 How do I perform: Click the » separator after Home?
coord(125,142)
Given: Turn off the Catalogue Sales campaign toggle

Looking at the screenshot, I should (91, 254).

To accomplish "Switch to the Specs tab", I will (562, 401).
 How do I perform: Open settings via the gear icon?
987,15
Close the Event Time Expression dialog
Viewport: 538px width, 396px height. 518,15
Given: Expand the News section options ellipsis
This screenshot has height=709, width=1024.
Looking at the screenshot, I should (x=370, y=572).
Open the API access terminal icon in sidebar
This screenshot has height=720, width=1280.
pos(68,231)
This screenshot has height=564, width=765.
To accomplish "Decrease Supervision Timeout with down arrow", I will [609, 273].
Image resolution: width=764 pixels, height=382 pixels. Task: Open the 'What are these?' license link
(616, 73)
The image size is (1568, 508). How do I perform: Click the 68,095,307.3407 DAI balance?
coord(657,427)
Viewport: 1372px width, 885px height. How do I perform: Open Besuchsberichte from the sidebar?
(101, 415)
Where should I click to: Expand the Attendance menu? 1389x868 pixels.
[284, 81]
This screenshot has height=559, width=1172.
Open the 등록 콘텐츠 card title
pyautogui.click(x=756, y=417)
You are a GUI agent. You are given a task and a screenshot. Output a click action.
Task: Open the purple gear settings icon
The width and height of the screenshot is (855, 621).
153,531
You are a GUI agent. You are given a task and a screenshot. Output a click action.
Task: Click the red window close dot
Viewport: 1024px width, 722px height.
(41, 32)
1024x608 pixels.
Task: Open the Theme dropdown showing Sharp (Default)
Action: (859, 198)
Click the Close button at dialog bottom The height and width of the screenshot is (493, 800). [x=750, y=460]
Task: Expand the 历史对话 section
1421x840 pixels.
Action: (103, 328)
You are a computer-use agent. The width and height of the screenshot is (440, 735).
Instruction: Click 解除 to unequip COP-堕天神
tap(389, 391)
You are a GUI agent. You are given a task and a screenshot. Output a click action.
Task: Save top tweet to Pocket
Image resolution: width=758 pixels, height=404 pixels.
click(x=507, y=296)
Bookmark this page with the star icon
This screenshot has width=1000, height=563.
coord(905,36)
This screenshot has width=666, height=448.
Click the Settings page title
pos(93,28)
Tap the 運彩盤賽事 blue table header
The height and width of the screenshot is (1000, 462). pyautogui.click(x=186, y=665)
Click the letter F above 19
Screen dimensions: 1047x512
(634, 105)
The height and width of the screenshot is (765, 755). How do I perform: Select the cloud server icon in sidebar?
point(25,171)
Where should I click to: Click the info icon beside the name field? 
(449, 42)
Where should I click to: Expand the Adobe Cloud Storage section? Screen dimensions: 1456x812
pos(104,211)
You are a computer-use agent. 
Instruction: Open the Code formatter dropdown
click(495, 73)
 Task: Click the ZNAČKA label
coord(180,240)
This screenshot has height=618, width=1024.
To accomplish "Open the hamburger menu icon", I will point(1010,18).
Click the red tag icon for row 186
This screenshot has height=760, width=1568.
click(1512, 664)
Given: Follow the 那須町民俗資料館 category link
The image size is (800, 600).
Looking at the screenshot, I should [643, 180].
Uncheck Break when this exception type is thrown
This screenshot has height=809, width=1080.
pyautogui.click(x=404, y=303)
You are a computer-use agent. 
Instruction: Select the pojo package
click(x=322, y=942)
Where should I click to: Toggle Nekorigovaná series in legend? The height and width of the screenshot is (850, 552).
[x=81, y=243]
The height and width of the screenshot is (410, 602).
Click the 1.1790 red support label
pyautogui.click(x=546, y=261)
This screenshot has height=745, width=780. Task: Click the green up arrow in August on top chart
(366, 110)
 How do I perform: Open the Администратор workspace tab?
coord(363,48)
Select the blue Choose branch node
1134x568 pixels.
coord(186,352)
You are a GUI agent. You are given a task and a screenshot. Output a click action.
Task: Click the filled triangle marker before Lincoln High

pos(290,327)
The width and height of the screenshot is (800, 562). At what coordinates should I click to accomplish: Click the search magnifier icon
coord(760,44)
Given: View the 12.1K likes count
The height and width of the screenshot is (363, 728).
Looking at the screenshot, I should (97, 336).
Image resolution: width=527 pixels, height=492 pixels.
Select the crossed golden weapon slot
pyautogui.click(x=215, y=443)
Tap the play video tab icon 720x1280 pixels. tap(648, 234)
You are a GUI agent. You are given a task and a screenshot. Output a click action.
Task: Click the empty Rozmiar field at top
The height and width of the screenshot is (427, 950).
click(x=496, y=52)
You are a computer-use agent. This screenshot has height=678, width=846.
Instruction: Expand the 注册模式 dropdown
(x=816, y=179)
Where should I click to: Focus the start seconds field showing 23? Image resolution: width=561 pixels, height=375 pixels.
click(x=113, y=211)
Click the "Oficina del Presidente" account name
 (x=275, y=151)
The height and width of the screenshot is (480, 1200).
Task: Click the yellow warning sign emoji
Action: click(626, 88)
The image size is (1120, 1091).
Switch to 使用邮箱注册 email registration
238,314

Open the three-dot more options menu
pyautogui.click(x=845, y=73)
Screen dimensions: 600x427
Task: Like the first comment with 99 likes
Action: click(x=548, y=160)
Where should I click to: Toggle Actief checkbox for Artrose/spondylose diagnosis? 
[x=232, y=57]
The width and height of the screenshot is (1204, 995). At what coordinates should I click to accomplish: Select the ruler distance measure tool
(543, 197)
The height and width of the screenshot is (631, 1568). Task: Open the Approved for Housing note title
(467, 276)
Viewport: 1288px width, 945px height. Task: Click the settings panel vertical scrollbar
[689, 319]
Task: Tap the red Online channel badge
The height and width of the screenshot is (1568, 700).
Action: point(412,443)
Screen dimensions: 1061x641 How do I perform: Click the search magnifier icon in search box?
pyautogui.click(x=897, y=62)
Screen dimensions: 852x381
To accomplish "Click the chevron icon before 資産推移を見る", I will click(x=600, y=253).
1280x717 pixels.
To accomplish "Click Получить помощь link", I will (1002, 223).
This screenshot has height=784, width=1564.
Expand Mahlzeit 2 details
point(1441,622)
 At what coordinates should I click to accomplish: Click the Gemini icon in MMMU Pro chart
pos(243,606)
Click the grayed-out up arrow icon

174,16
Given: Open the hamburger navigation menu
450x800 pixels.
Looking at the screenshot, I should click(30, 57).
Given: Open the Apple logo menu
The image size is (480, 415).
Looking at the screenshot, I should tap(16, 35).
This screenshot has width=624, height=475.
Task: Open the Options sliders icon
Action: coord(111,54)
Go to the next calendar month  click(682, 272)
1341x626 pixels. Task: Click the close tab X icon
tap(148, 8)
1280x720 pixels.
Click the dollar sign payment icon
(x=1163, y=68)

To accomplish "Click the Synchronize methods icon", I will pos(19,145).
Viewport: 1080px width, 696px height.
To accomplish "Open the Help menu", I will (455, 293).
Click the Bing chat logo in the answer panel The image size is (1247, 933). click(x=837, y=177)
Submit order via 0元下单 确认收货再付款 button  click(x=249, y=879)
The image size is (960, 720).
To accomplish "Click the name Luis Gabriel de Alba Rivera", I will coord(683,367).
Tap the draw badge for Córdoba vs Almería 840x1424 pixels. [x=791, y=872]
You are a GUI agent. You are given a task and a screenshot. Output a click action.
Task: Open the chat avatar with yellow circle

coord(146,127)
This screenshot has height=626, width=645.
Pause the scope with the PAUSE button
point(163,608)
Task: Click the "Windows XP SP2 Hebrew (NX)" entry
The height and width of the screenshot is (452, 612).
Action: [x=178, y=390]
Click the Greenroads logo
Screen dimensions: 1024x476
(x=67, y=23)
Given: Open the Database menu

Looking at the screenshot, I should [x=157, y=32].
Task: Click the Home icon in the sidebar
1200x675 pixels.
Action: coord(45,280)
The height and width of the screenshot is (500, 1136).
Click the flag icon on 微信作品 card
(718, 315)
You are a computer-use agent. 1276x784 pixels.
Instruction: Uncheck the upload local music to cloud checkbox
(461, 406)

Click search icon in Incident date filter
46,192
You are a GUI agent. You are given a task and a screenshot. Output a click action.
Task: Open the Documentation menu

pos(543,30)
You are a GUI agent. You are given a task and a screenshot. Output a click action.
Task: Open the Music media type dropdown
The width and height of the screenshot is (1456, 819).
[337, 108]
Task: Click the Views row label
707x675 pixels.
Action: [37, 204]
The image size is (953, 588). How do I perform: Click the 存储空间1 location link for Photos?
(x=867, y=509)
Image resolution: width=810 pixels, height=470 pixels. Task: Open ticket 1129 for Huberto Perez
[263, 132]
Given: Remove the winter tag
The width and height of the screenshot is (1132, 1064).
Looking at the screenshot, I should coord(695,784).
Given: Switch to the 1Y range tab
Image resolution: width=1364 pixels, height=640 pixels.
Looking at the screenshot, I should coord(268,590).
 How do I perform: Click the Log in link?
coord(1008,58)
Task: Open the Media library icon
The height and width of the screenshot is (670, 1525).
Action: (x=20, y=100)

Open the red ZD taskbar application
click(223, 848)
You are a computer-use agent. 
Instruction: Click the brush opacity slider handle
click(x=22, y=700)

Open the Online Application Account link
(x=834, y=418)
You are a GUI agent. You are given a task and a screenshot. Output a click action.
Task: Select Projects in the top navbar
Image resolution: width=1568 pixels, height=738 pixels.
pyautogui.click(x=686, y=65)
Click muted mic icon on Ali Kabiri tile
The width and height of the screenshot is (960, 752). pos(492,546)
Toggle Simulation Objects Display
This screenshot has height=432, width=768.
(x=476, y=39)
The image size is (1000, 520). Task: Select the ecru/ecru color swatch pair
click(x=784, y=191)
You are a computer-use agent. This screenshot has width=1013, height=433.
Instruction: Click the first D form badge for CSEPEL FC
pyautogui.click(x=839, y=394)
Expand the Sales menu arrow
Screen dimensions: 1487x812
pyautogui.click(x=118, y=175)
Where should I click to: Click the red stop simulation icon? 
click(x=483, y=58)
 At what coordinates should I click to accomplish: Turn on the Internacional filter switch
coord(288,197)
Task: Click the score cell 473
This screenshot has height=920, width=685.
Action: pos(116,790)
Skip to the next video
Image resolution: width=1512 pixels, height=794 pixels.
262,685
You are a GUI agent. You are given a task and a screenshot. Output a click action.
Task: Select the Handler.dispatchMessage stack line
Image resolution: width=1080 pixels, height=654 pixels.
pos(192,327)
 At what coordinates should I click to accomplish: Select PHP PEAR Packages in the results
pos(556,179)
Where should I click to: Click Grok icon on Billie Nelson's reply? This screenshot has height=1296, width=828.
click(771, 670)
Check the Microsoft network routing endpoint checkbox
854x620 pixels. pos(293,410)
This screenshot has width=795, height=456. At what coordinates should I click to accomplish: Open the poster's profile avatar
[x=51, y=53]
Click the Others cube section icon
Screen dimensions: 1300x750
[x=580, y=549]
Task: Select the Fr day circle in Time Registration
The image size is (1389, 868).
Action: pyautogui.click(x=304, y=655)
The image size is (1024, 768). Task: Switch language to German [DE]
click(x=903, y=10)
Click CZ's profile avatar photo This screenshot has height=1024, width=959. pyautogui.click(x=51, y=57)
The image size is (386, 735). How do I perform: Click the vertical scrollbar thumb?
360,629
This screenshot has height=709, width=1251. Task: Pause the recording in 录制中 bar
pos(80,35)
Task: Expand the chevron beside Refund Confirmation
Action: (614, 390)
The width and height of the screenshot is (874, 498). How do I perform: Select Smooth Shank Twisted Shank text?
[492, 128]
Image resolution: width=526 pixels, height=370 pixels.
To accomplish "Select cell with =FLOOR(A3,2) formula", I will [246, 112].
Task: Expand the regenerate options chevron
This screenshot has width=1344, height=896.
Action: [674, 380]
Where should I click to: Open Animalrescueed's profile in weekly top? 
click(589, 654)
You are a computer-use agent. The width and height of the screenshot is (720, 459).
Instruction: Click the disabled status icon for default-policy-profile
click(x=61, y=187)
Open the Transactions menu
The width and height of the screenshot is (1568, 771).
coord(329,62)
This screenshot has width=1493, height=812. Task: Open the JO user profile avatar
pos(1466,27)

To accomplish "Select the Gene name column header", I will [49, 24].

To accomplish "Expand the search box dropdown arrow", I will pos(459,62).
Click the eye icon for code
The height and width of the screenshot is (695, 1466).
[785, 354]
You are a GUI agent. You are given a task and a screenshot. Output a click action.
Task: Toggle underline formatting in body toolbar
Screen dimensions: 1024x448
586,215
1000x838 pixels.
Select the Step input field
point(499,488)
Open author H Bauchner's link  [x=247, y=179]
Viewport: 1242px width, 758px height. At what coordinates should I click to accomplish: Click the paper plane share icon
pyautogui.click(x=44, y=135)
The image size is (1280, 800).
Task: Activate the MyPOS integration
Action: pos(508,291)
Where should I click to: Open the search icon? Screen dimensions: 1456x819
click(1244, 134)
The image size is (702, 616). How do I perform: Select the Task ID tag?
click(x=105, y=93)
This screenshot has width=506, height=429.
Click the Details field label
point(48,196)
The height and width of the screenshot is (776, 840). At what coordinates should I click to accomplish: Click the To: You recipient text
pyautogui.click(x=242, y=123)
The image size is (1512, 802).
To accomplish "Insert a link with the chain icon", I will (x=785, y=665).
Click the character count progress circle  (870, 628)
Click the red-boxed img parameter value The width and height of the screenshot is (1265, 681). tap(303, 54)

* * * * * * * * *

* DESCRIPTION OF THE TASK *
Search the entries for the word "next" and report how many lines contain it, as a bare number.

* COMPLETED EXERCISE *
2